What this task involves:
Reproduce verbatim the stretch of items from the very beginning through the line that contains "pos(349,301)", including both of those lines.

Dataset entries:
START

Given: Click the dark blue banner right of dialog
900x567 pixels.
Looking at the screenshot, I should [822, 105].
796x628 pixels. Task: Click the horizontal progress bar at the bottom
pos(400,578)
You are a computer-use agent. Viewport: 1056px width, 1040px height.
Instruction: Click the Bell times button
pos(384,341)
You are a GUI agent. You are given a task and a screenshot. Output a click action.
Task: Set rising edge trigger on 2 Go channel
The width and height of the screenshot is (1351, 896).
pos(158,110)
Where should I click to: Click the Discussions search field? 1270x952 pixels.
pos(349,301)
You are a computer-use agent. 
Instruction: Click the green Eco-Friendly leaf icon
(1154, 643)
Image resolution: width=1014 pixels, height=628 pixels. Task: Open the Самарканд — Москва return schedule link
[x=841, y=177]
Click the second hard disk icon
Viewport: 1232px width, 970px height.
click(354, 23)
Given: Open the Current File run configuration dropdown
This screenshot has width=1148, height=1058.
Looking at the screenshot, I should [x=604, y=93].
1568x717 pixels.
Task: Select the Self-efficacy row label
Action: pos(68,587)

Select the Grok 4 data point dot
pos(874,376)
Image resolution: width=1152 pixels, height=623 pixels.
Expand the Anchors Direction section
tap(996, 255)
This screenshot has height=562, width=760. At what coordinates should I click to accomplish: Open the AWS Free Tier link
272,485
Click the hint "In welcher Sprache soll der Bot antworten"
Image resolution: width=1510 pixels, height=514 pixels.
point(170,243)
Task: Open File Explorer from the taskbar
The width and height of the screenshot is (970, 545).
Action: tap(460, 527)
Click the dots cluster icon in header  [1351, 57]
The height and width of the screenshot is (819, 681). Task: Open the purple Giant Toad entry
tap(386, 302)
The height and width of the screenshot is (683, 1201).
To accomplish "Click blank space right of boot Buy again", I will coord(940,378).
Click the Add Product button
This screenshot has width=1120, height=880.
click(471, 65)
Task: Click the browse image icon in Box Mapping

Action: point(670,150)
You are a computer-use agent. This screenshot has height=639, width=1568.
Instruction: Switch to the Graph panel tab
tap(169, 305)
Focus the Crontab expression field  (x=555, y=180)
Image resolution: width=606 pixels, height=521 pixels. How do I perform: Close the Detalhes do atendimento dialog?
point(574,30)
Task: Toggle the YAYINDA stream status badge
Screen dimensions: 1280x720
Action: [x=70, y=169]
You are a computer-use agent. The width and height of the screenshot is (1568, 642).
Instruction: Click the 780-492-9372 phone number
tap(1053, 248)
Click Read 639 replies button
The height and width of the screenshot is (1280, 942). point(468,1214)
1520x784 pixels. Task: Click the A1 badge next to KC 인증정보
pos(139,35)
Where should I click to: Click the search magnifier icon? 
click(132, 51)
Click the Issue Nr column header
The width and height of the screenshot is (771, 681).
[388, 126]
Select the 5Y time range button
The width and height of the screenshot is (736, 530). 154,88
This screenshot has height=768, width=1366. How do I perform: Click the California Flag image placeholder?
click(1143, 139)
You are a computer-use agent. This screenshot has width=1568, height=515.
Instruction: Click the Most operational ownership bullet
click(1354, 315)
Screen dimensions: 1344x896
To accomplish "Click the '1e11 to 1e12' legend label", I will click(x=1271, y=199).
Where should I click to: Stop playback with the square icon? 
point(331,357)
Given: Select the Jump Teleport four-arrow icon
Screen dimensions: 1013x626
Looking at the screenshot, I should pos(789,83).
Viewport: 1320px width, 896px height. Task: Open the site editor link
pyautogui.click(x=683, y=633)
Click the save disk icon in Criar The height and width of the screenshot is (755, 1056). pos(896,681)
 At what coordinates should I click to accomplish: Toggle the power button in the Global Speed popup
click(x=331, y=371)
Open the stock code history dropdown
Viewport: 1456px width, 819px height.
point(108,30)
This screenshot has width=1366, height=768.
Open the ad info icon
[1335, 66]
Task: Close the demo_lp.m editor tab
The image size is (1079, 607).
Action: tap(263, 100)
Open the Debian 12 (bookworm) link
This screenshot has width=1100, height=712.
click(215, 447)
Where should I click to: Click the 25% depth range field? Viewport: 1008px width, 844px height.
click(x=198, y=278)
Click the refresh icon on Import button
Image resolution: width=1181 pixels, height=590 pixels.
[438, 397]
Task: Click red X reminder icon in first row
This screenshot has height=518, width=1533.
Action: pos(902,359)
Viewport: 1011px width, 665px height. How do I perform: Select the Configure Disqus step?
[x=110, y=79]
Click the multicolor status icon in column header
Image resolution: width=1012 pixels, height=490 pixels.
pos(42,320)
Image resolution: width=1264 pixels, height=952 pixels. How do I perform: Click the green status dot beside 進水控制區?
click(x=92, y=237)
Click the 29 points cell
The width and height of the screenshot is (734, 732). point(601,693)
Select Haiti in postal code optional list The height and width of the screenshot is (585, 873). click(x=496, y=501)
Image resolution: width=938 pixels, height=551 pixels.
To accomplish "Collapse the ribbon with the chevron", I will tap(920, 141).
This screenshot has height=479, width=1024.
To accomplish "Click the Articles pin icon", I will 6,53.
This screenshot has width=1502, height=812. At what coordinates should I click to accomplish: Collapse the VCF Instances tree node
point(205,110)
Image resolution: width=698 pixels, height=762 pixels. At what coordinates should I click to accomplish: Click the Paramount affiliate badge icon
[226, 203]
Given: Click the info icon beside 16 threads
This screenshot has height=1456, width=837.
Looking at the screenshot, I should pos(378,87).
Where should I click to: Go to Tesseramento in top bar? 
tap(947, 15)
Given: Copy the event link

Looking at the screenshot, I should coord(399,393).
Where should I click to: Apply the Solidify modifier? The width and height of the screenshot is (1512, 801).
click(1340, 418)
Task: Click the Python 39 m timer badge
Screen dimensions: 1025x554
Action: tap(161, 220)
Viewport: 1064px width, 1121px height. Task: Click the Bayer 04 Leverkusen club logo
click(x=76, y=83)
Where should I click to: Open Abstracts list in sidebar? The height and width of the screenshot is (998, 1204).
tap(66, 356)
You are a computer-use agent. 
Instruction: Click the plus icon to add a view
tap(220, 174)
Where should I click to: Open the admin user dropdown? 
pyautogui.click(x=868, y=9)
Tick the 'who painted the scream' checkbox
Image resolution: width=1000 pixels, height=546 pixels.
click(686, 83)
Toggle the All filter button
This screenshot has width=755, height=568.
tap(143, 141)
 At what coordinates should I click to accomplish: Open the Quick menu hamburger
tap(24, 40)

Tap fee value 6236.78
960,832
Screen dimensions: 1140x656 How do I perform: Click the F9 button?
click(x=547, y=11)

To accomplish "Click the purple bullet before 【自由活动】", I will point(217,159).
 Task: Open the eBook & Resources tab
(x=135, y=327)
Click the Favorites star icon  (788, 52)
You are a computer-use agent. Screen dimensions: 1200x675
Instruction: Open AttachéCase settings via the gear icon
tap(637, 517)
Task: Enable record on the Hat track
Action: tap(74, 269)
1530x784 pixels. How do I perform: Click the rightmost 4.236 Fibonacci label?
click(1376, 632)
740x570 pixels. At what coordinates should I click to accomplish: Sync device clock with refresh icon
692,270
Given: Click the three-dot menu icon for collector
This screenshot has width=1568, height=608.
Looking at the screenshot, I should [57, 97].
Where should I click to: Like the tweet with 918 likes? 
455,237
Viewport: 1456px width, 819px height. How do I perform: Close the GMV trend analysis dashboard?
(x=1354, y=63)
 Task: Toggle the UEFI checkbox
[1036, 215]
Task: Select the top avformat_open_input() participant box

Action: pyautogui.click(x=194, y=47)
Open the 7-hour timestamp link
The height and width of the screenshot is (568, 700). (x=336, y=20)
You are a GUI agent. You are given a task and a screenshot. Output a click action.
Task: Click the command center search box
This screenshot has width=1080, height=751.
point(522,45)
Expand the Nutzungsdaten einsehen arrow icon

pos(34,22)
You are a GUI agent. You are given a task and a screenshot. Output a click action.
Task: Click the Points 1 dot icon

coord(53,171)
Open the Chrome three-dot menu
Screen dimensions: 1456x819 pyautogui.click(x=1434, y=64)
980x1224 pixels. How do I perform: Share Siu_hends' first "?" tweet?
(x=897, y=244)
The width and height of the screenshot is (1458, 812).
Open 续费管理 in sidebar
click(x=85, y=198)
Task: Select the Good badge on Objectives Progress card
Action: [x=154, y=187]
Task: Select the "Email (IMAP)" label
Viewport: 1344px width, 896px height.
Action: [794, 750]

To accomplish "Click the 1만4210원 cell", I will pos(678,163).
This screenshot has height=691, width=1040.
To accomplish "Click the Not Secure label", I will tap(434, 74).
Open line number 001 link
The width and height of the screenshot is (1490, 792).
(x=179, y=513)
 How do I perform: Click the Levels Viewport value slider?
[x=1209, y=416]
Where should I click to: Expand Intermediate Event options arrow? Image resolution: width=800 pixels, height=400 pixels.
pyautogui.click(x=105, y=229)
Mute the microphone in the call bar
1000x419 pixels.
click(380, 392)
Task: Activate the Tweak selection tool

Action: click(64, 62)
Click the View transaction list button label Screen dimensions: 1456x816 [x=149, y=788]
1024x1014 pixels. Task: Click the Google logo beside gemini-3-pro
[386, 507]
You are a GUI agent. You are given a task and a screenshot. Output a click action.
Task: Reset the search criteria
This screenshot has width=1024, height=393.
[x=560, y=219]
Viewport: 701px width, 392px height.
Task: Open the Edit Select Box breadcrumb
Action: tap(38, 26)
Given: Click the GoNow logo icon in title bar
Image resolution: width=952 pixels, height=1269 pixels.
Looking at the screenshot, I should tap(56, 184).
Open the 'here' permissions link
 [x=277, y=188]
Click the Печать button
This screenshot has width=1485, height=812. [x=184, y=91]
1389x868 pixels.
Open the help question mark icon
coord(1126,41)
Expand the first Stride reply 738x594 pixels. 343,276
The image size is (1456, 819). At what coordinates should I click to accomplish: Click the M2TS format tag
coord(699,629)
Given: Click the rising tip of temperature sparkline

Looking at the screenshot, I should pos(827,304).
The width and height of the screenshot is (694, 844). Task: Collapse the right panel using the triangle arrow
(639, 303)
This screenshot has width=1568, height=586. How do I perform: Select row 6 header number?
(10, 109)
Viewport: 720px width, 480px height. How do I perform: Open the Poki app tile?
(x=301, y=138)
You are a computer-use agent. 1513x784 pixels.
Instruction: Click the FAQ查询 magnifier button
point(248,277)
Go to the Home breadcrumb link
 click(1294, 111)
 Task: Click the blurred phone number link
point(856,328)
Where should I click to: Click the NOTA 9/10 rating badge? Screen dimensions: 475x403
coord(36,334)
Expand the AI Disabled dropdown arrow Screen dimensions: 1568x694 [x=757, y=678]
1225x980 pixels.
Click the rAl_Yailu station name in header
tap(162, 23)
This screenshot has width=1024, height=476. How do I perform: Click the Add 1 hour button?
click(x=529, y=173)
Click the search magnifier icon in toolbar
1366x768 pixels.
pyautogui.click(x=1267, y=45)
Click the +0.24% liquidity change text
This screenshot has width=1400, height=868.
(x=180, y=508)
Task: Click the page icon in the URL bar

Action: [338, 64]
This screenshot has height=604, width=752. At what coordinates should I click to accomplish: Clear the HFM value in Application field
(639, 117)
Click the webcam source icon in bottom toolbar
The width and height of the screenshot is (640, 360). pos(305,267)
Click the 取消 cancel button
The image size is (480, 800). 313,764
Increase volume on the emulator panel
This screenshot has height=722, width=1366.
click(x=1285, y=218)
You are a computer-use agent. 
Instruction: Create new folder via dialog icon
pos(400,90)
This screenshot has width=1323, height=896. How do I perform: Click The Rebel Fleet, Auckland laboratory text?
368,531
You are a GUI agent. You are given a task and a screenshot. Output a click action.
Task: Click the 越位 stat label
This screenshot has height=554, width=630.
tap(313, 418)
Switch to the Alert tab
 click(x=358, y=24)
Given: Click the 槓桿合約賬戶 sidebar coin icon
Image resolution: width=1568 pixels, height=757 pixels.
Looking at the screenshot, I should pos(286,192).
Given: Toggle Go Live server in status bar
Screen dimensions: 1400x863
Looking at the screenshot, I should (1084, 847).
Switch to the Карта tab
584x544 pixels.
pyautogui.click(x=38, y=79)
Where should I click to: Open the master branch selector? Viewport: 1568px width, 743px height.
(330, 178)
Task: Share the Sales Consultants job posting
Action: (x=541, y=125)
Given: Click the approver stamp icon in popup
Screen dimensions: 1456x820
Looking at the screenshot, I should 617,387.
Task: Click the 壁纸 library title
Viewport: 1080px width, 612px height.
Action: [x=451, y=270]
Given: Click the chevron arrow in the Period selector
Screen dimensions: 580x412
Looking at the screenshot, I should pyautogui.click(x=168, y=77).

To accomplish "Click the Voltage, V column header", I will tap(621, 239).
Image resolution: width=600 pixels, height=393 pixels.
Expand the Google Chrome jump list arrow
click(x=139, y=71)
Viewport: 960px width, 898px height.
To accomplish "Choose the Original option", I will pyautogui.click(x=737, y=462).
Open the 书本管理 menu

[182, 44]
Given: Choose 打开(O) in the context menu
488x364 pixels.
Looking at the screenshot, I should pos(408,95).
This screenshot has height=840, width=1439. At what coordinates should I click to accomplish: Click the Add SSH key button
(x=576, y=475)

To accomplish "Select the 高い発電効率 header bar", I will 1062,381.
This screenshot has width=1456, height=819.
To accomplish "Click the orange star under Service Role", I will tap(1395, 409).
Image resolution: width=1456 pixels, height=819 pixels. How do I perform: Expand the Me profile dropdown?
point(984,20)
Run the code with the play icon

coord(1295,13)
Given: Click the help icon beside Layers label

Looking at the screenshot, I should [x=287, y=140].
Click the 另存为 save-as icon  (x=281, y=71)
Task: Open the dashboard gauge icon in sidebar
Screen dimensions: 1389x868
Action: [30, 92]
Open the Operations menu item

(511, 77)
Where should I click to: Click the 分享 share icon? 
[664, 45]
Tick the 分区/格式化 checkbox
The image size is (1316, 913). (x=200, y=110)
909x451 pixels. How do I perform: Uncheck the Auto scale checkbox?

END

Correct result:
Given: Click the dark blue banner right of dialog
900x567 pixels.
Looking at the screenshot, I should [822, 105].
796x628 pixels. Task: Click the horizontal progress bar at the bottom
pos(400,578)
You are a computer-use agent. Viewport: 1056px width, 1040px height.
Instruction: Click the Bell times button
pos(384,341)
You are a GUI agent. You are given a task and a screenshot. Output a click action.
Task: Set rising edge trigger on 2 Go channel
The width and height of the screenshot is (1351, 896).
pos(158,110)
Where should I click to: Click the Discussions search field? 1270x952 pixels.
pos(349,301)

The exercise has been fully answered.